I need to check that all vector elements are non-zero. So far I found following solution. Is there a better way to do this? I am using gcc 4.8.2 on Linux/x86_64, instructions up to SSE4.2.
typedef char ChrVect __attribute__((vector_size(16), aligned(16)));
inline bool testNonzero(ChrVect vect)
{
const ChrVect vzero = {0,0,0,0,0,0,0,0,0,0,0,0,0,0,0,0};
return (0 == (__int128_t)(vzero == vect));
}
Update: code above is compiled to following assembler code (when compiled as non-inline function):
movdqa %xmm0, -24(%rsp)
pxor %xmm0, %xmm0
pcmpeqb -24(%rsp), %xmm0
movdqa %xmm0, -24(%rsp)
movq -24(%rsp), %rax
orq -16(%rsp), %rax
sete %al
ret
With straight SSE intrinsics you might do it like this:
inline bool testNonzero(__m128i v)
{
__m128i vcmp = _mm_cmpeq_epi8(v, _mm_setzero_si128());
#if __SSE4_1__ // for SSE 4.1 and later use PTEST
return _mm_testz_si128(vcmp, vcmp);
#else // for older SSE use PMOVMSKB
uint32_t mask = _mm_movemask_epi8(vcmp);
return (mask == 0);
#endif
}
I suggest looking at what your compiler currently generates for your existing code and then compare it with this version using intrinsics and see if there is any significant difference.

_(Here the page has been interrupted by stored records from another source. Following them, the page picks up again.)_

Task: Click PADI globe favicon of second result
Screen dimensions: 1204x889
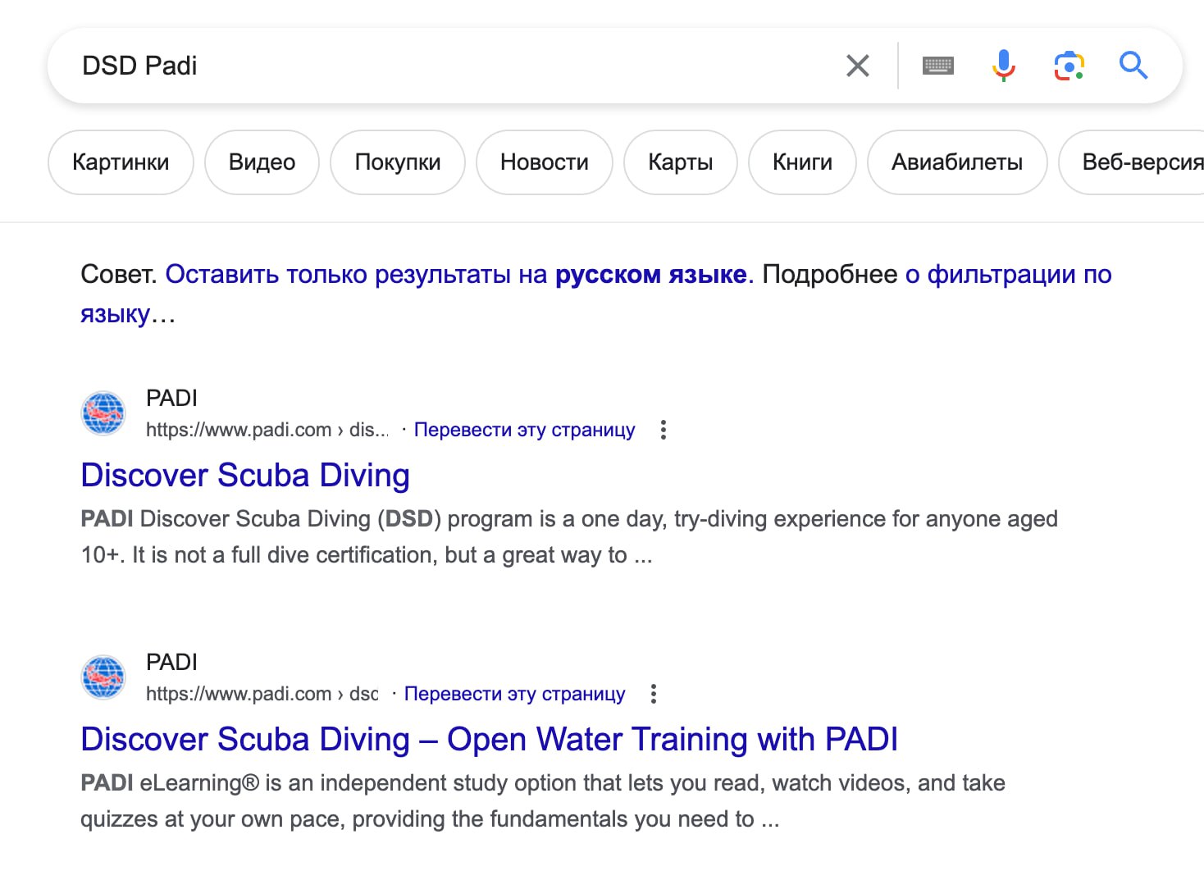Action: [x=103, y=677]
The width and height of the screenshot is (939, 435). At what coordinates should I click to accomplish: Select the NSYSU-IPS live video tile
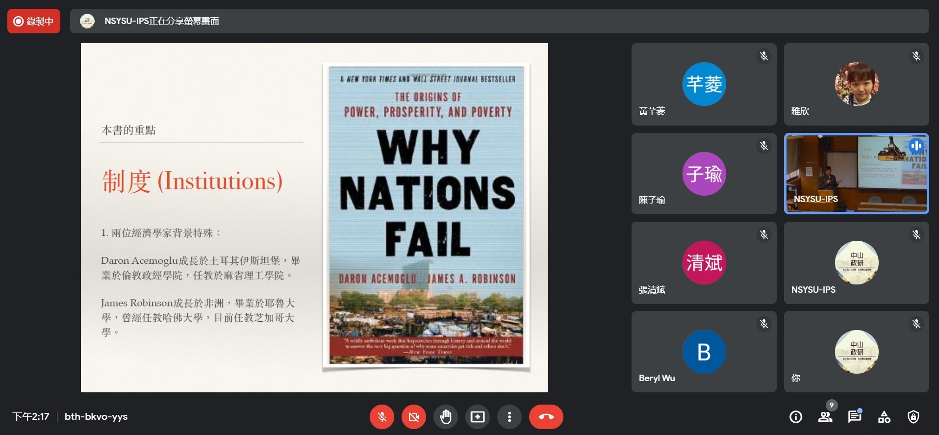856,174
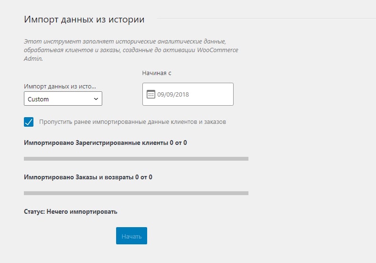Click the 'Статус: Нечего импортировать' status text

70,211
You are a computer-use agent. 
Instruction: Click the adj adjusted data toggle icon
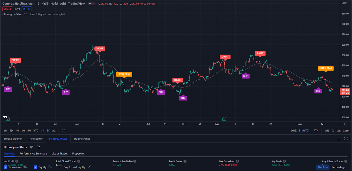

With SSE3 (clang -O3 -msse3
) I get the following for the above function:
pxor %xmm1, %xmm1
pcmpeqb %xmm1, %xmm0
pmovmskb %xmm0, %ecx
testl %ecx, %ecx
The SSE4 version (clang -O3 -msse4.1
) produces:
pxor %xmm1, %xmm1
pcmpeqb %xmm1, %xmm0
ptest %xmm0, %xmm0
Note that the zeroing of xmm1
will typically be hoisted out of any loop containing this function, so the above sequences should be reduced by one instruction when used inside a loop.